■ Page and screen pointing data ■
# # # #

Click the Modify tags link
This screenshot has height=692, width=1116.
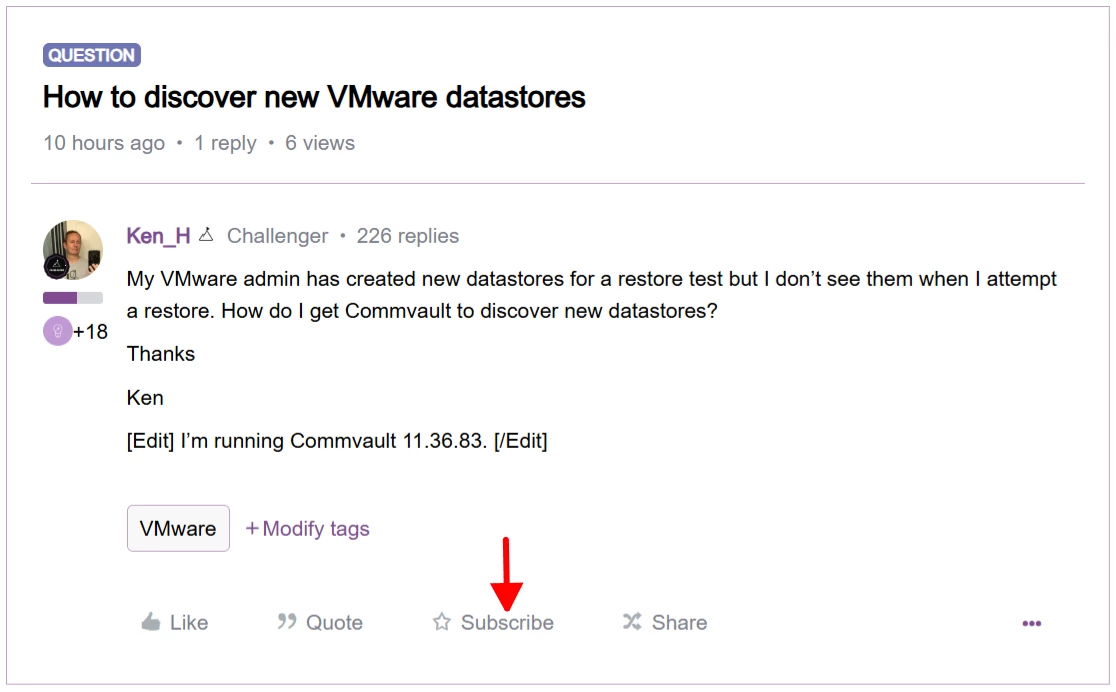coord(308,528)
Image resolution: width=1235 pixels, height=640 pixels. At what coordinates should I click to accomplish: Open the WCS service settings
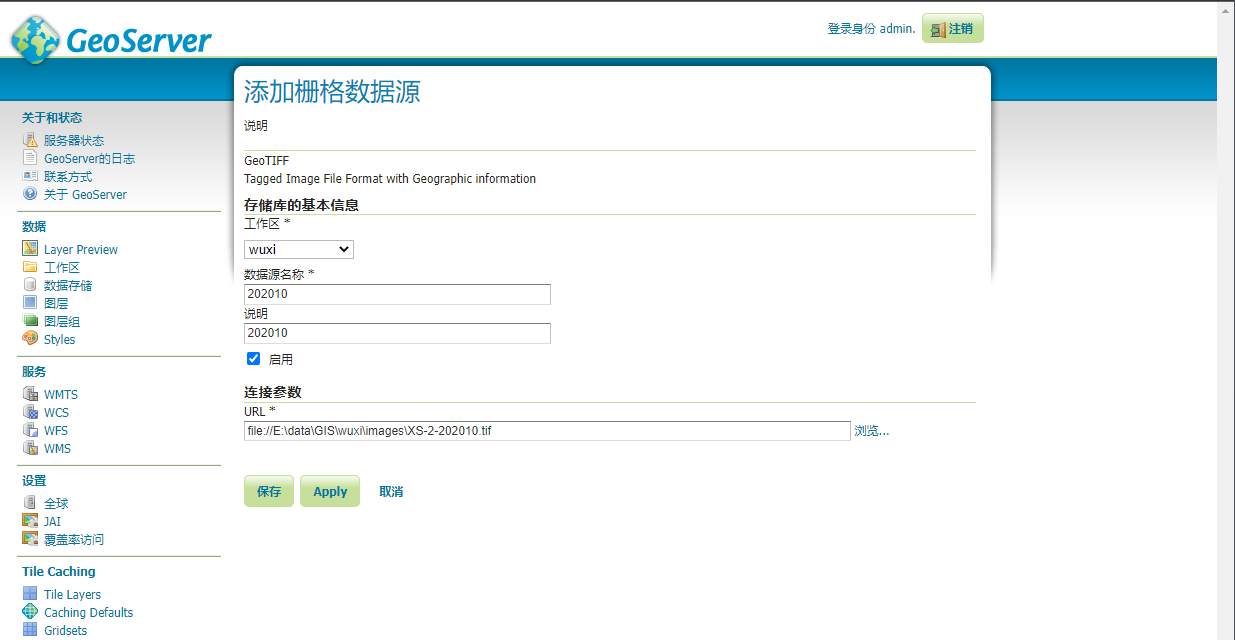click(x=56, y=412)
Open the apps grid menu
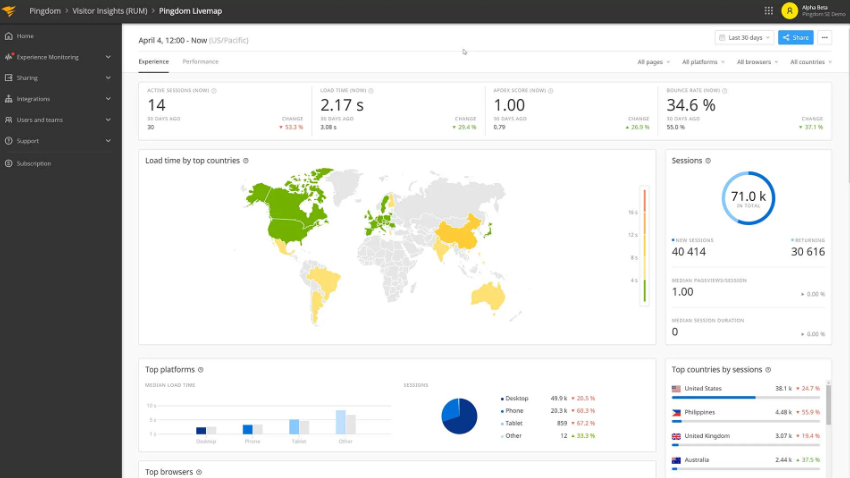The height and width of the screenshot is (478, 850). (x=768, y=11)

# # # #

■ Problem to work on ■
Change "settings" to "configuration" in the stretch of records from the line containing "Image resolution: width=1235" through the end of the records, keeping everything else the same. Leave the pictures out.

■ Output of the exercise ■
Image resolution: width=1235 pixels, height=640 pixels. At what coordinates should I click to accomplish: Open the WCS service configuration
click(x=56, y=412)
Open the apps grid menu
The height and width of the screenshot is (478, 850). (x=768, y=11)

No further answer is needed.